• TESTO:
La sera del 4 marzo 2013 un incendio doloso distrusse quattro dei sei capannoni che componevano Città della Scienza uno dei luoghi simbolo della cultura napoletana. Da quel tragico evento il regista Sandro Dionisio trasse spunto per il suo film VOCE ‘E SIRENA che sarà proiettato lunedì 4 marzo al cinema Sofia di Pozzuoli nel sesto anniversario dell’incendio. Per l’occasione lo abbiamo intervistato.

Sandro Voce ‘E Sirena è un grido di rabbia contro la distruzione di un luogo simbolo della cultura napoletana o contro la distruzione dell’intera città?

Entrambe le cose. Chiaramente il film nasce come reazione d’impulso all’atto vandalico: come tanti napoletani, anch’io vedendo in televisione le immagini del rogo mi indignai pensando che gli intellettuali napoletani dovevano reagire alla distruzione di quello che era uno dei luoghi di cultura più importanti di Europa. Di conseguenza scrissi di getto un film che raccontasse la protesta della civiltà civile contro quel gesto criminale non limitandomi a documentarlo né a dar vita a un’inchiesta per individuarne i colpevoli e il movente, ma ho cercato di far sì che l’incendio simboleggiasse la rovina della città. Nei secoli Napoli è stata oltraggiata e saccheggiata dalle dominazioni straniere e dai potenti di turno. Sopportare tutto ciò stoicamente va a onore dei napoletani.

Non pensi che paradossalmente ciò potrebbe essere invece inteso come una sorta di ignavia da parte dei cittadini?

No, decisamente. Piuttosto credo sia una forma di incapacità a strutturare la protesta in termini rivoluzionari

Ci vorrebbe un Masaniello…

Questa è proprio la frase che dice Sofia, una delle due protagoniste del film. Io rispondo di no, perché Masaniello non ha mai risolto i problemi di Napoli così come non li ha risolti la Pimentel de Fonseca e tanti altri eroi cittadini. Napoli è sempre stata salvata dalla coesione sociale, dal popolo unito. Secondo me gli eroi non fanno le fortune di un popolo.

• ESTRATTO DEI DATI:
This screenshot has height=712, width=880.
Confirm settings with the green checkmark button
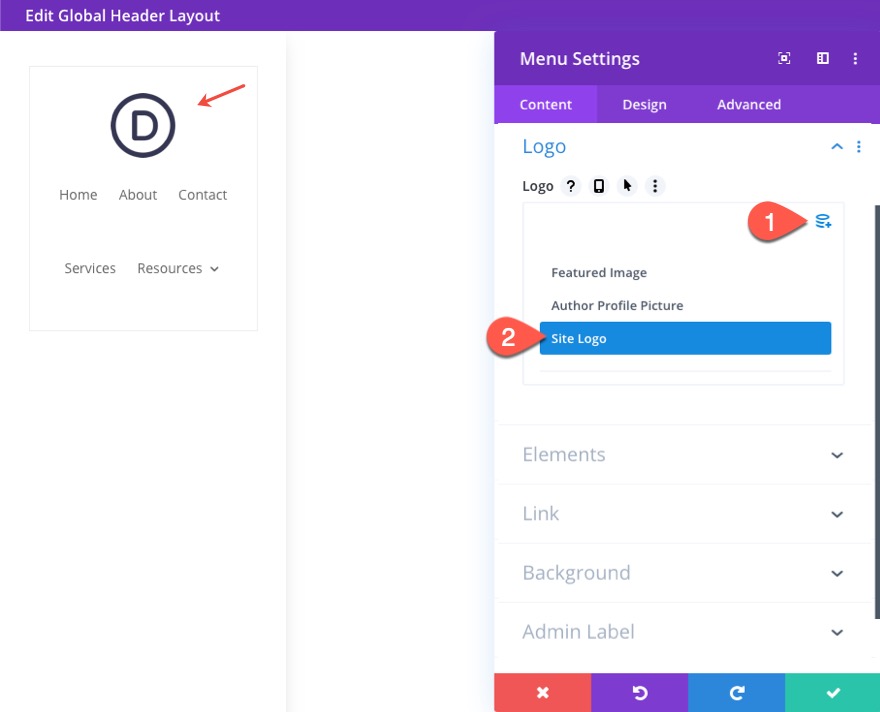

• ELENCO DEI COMPITI:
1) Nel testo sull'incendio di Città della Scienza, quanti dei sei capannoni furono distrutti la sera del 4 marzo 2013?
2) Prosegui l'intervista sul film Voce 'E Sirena dal punto in cui si interrompe.

• RISPOSTE AI COMPITI:
1) Quattro dei sei capannoni.

2)
Nel film ci sono due figure femminili, Patrizia interpretata da Cristina Donadio, Sofia da Rosaria De Cicco: una rappresenta la borghesia, l’altra il popolo, perché questa dualità?

Napoli è l’unica città europea in cui questi due aspetti sociali convivono in spazi minimi, che addirittura a volte invadono l’uno il campo dell’altro; e poi perché in questo modo il film si è avvalso di una dinamica particolarmente felice grazie alla straordinaria interpretazione delle due attrici cui si associa Agostino Chiummariello: se in un film i personaggi fossero tutti uguali la narrazione sarebbe monotona. Mentre credo che, avendo messo a confronto due anime diverse, sono riuscito a creare momenti di enfasi derivanti dal rogo. Ovviamente nel film ci sono anche aspetti comici perché spesso allegria e dolore camminano a braccetto a testimonianza dell’eterno dualismo esistenziale.

Perché hai scelto di girare un crossover, ovvero un mix tra film e documentario?

Il crossover somiglia a Napoli nel senso che questa contaminazione attiene al racconto che volevo portare alla luce: Napoli è una città contaminata per eccellenza, forse è la prima città multietnica del mondo. Non a caso in città abbiamo una fitta presenza di minoranze etniche che sono storiche. Napoli non è una metropoli lineare per cui bisognava girare il film con un linguaggio che mettesse in luce queste caratteristiche.

Possiamo dire che sei voluto uscire dagli stereotipi?

Diciamo che più che cercare di essere originale ho voluto essere aderente alla realtà. Quando una storia mi chiama – secondo me sono sempre le storie a offrirsi gli autori, non viceversa – e decido di mettermi al suo servizio, mi nascondo dietro di essa; divento invisibile evitando che si percepisca la mia incisività di regista in quanto non amo le regie muscolari il cui fine quasi sempre è quello di mostrare quanto si è bravi. Tutto questo non mi interessa. Per me la regia deve essere strumentale a quello che il film deve raccontare e in questo seguo le tracce di grandi maestri quali De Sica o Zavattini.

Dunque ti rifai al neorealismo…

Seppure il neorealismo è stato un movimento che è durato un breve arco di tempo,deve ritenersi come la vera rivoluzione del cinema mondiale. Personalmente cerco di pormi dietro la macchina da presa come facevano i maestri citati prima, in maniera sobria ponendo attenzione alla storia.

Nel film compaiono anche personaggi della cultura napoletana quali Aldo Masullo, Marino Niola, Enzo Moscato, ossia un mix culturale: perché questa scelta?

Perché volevo e voglio che gli intellettuali napoletani riflettessero e riflettano sul motivo di questa nuova ferita arrecata alla città; che, così come avvenne ai tempi del mio maestro Franco Rosi con Mani Sulla Città, la città esprimesse un pensiero su quanto è accaduto.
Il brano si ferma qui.